Robert Adam's designs for enlarging the house (drawings at the Soane Museum, plans and elevations, dated 1775-7, SM, Adam vol.42, 1-6) for the Duke's third son, Lord Frederick Campbell (1729-1816), consisted of two low wings added to the north side. Dance's unexecuted scheme was for enlarging the house by the addition of a second floor and a full attic storey and by three-bay additions to the south and east. An entrance hall and porte-cochere on the north side and a re-ordering of stairs were included in Dance's proposals for a commission that, on the evidence of the watermark of Basire's prints, must have been received in 1808 or after. Joseph Farington recorded in his diary (18 October 1811) that 'a few years ago [Lady Frederick Campbell] was unhappily burnt to death owing to Her Cloaths having caught fire.' That was in 1807 but Dance's commission is unlikely to have been connected with the fire. Farington noted (31 October 1813) that 'Lord Frederick Campbell had sold His House & Estate, Coombe Bank near Sevenoaks to Mr Manning, the West India Merchant, and Member of Parliament, for £40,000. It had been valued at £52,000 for Lord Frederick & He is thought to have sold it cheap. About 400 acres of land is attached to the House.' And again (19 January 1814) 'He assigned a reason for selling Coombank, saying "He chose to be his own Executor", he was then [in 1813] 85 or 86 years old.'

William Manning (1763-1835), whom Joseph Farington first records meeting on 26 June 1800 - 'to Mr Mannings, the West India Merchant in Finsbury St.' - seems to be the likely client. Dorothy Stroud in her list of works (Stroud p.244) has an entry 'Manning's House, Mr. This name appears on a blank sheet used as a title page to Stratton drawings [not traced]'. In any case, it seems that Dance did not carry out his scheme for alterations and additions and there have been subsequent additions by a number of architects, among them D. A. Alexander and George Legg in 1835-9. 'In the 1870s came Walter Crane's spectacular interior decorations, and early this century work by Walter Cave for the Mond family. Finally, a large modern wing was added when the house became a convent and school' (Cosh 1972, p.723).
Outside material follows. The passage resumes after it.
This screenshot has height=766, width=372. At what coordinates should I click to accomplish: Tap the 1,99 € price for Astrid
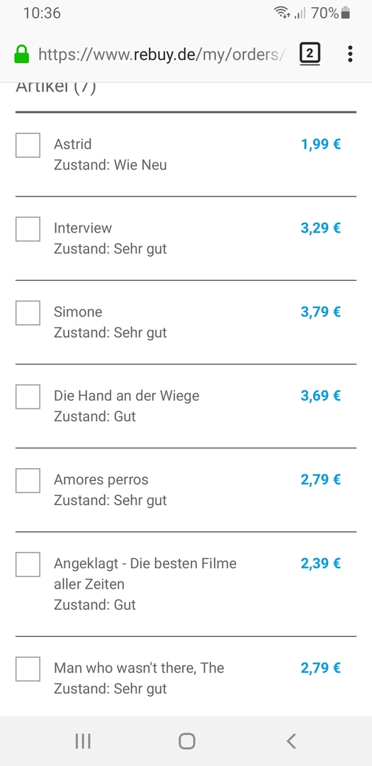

As with Combe Bank, Dance's schemes for alterations and additions to country houses almost invariably provided a better circulation with a new staircase and entrance hall fronted by a porte-cochere. Here, he is sympathetic to Roger Morris's architecture, adopting the earlier quoined and pedimented windows (though he flattened the raised voissoirs) and wall quoining, and designing a rusticated and pedimented porte-cochere.

LITERATURE. J. Wolfe & J. Gandon, Vitruvius Brittanicus, vol.IV, 1767, pls 75-7; Stroud p.165; J. Newman, West Kent and the Weald, 1976, pp.554-6, fig.68; M. Cosh, 'Two Dukes and their Houses', Country Life, CLII, 1972, pp.78-81, correspondence p.723; Colvin.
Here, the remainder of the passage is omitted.